EXERCISE. Please set down the data word for word; images do not go in the copy.

Recorded data.

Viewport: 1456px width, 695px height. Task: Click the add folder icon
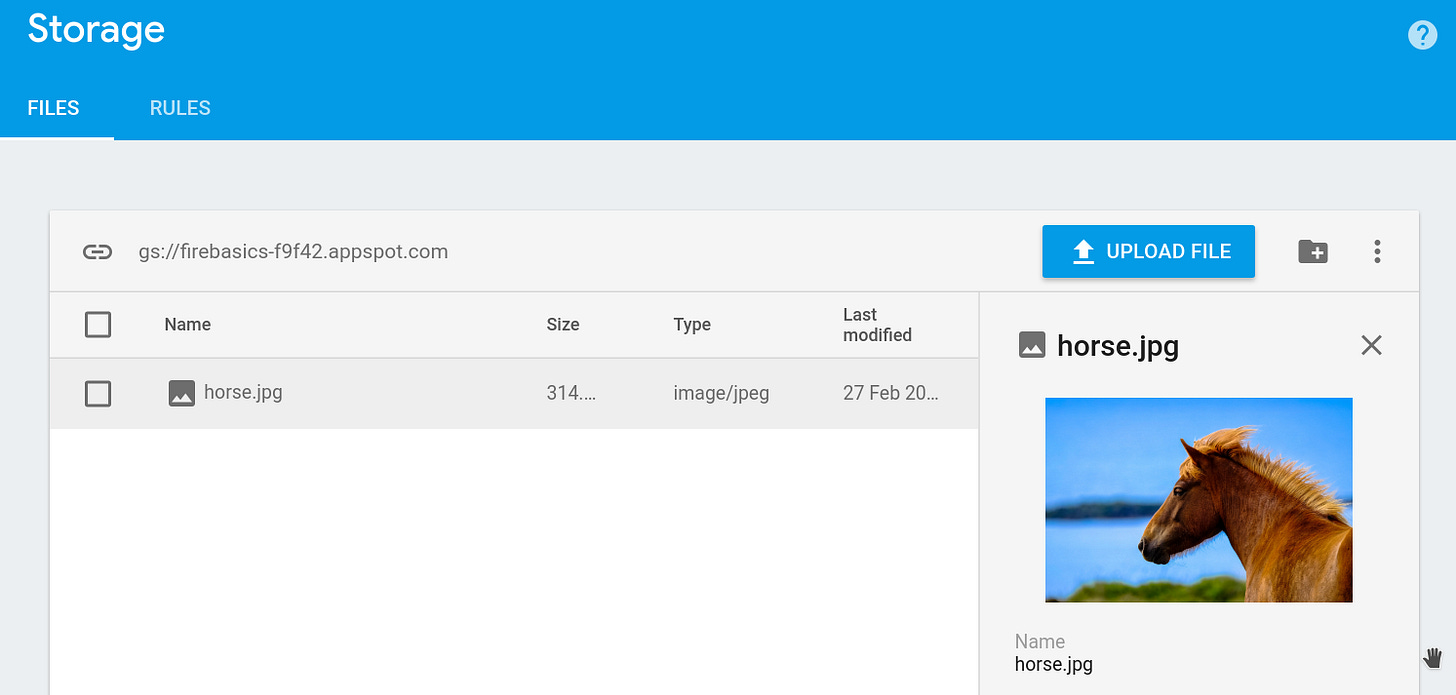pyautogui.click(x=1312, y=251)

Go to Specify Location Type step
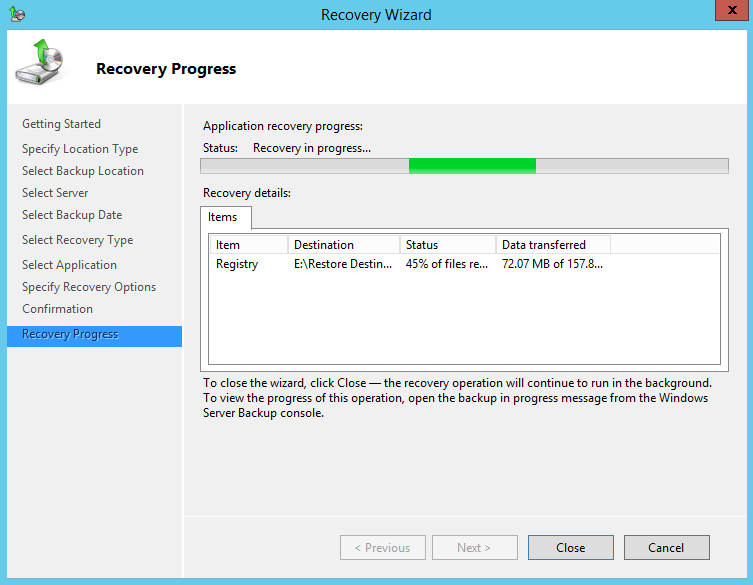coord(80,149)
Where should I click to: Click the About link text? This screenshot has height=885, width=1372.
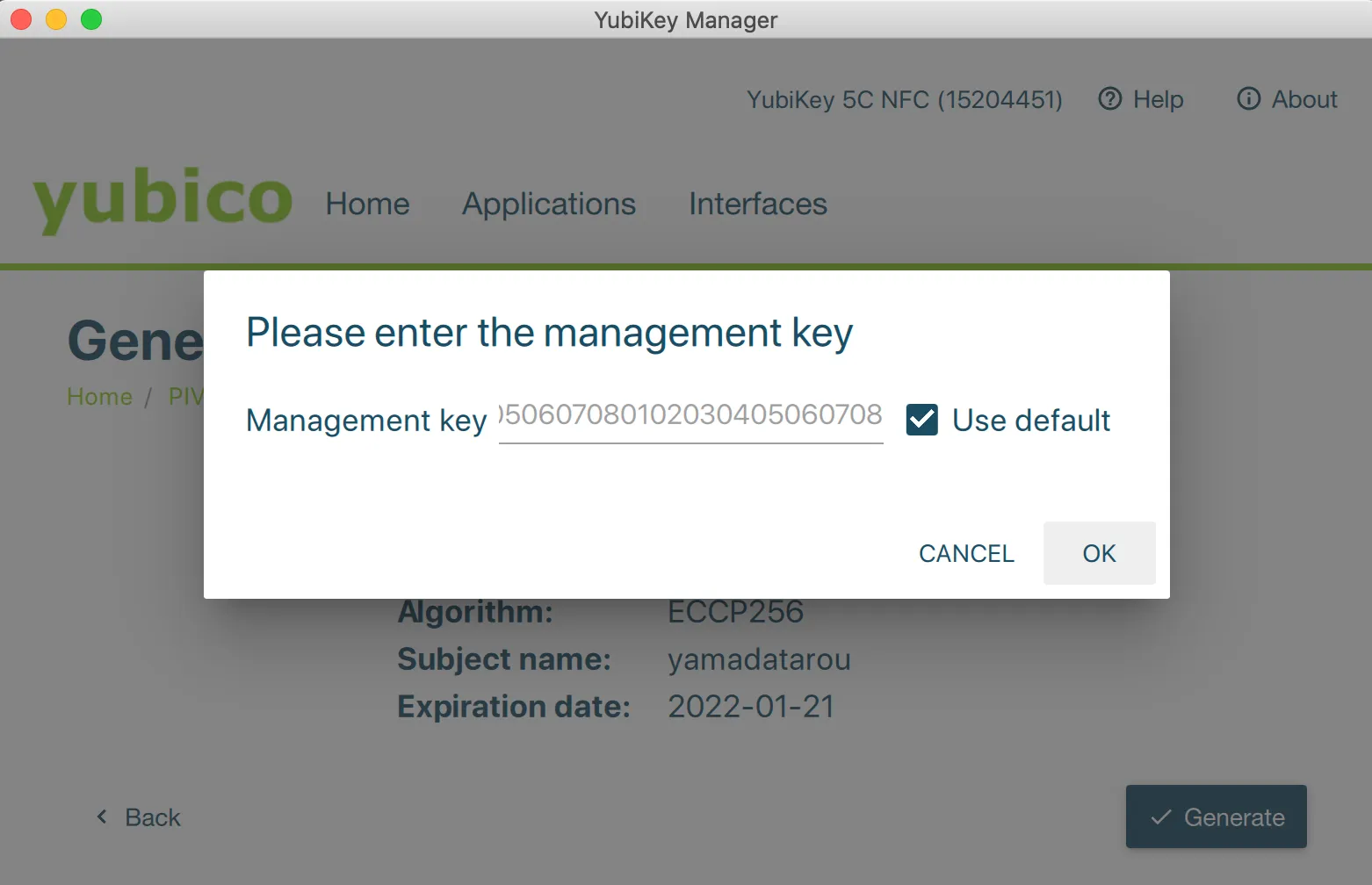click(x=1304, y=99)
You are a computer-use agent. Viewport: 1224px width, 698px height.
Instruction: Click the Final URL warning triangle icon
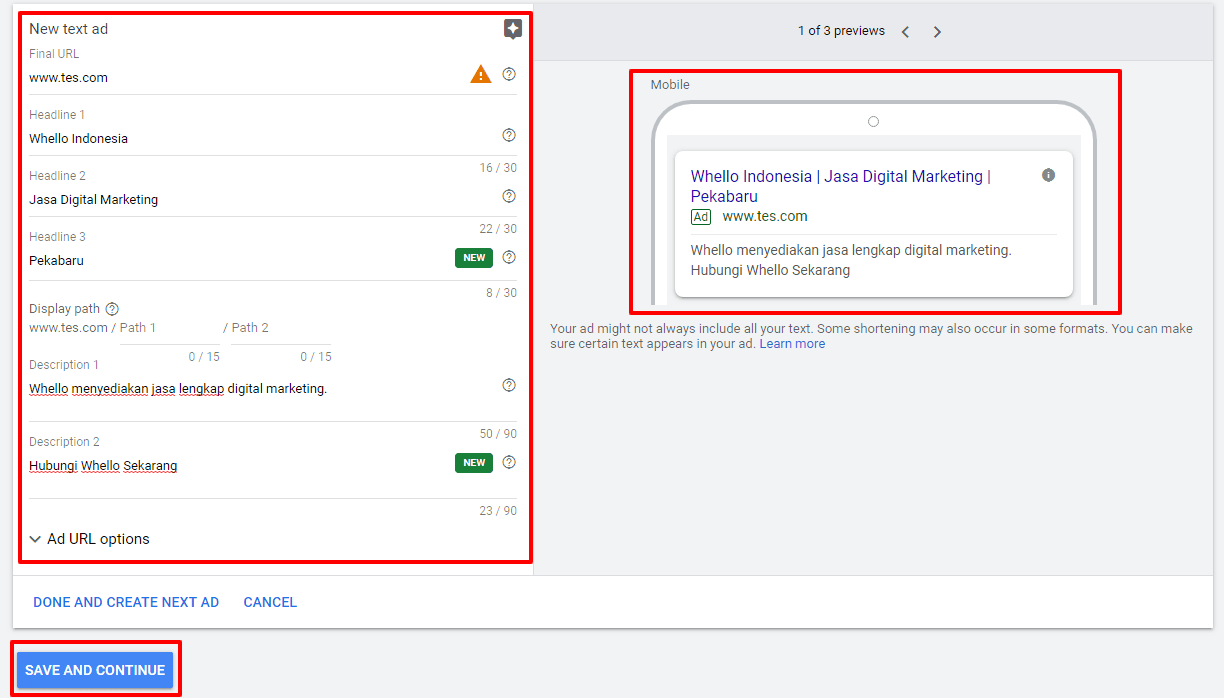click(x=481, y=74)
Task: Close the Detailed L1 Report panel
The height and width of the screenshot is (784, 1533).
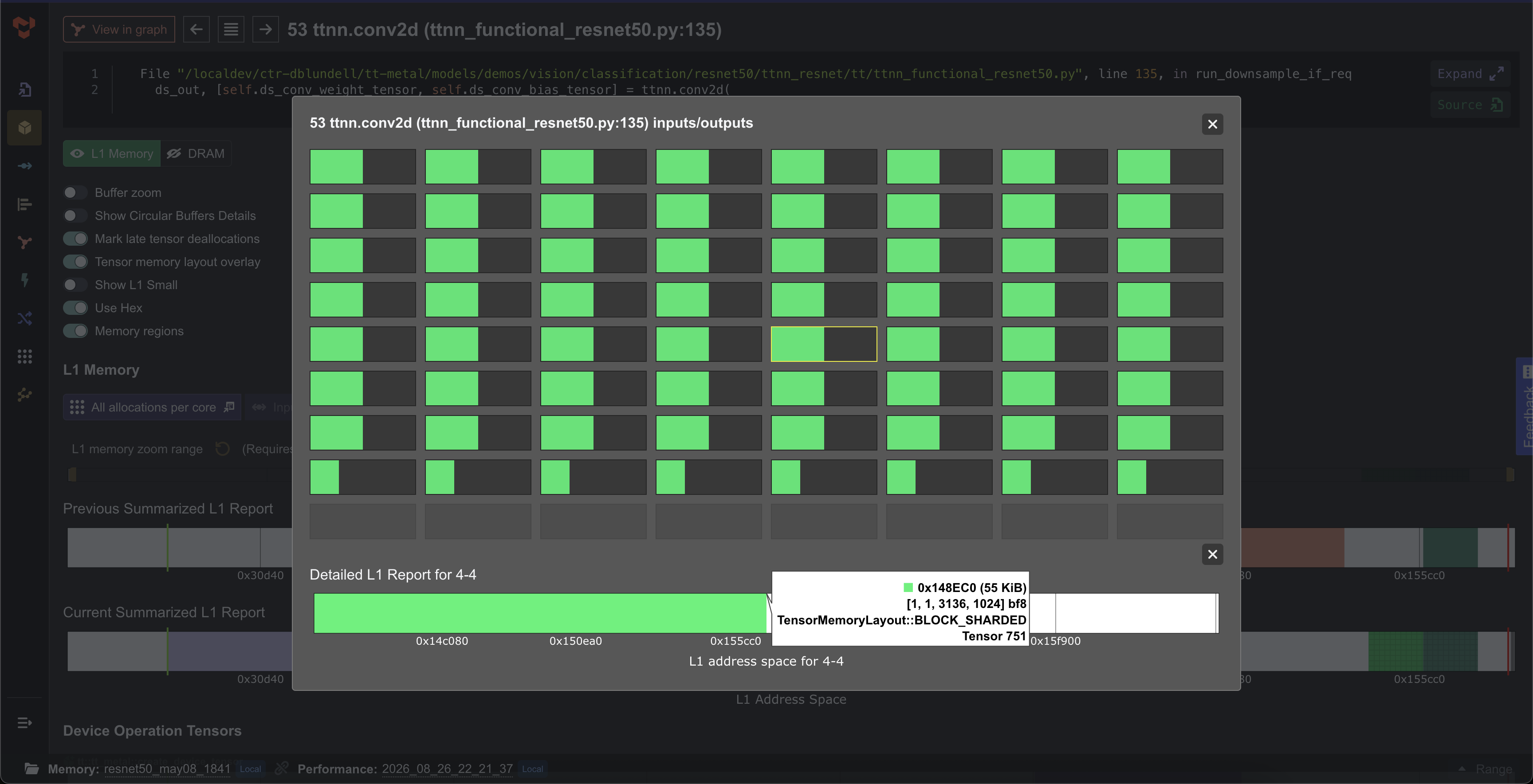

OUTPUT OF THE EXERCISE.
Viewport: 1456px width, 695px height. Task: Click the add folder icon
pyautogui.click(x=1312, y=251)

Go to Specify Location Type step
coord(80,149)
Where should I click to: Click the About link text? This screenshot has height=885, width=1372.
click(x=1304, y=99)
You are a computer-use agent. Viewport: 1224px width, 698px height.
Instruction: Click the Final URL warning triangle icon
click(x=481, y=74)
Task: Close the Detailed L1 Report panel
The height and width of the screenshot is (784, 1533).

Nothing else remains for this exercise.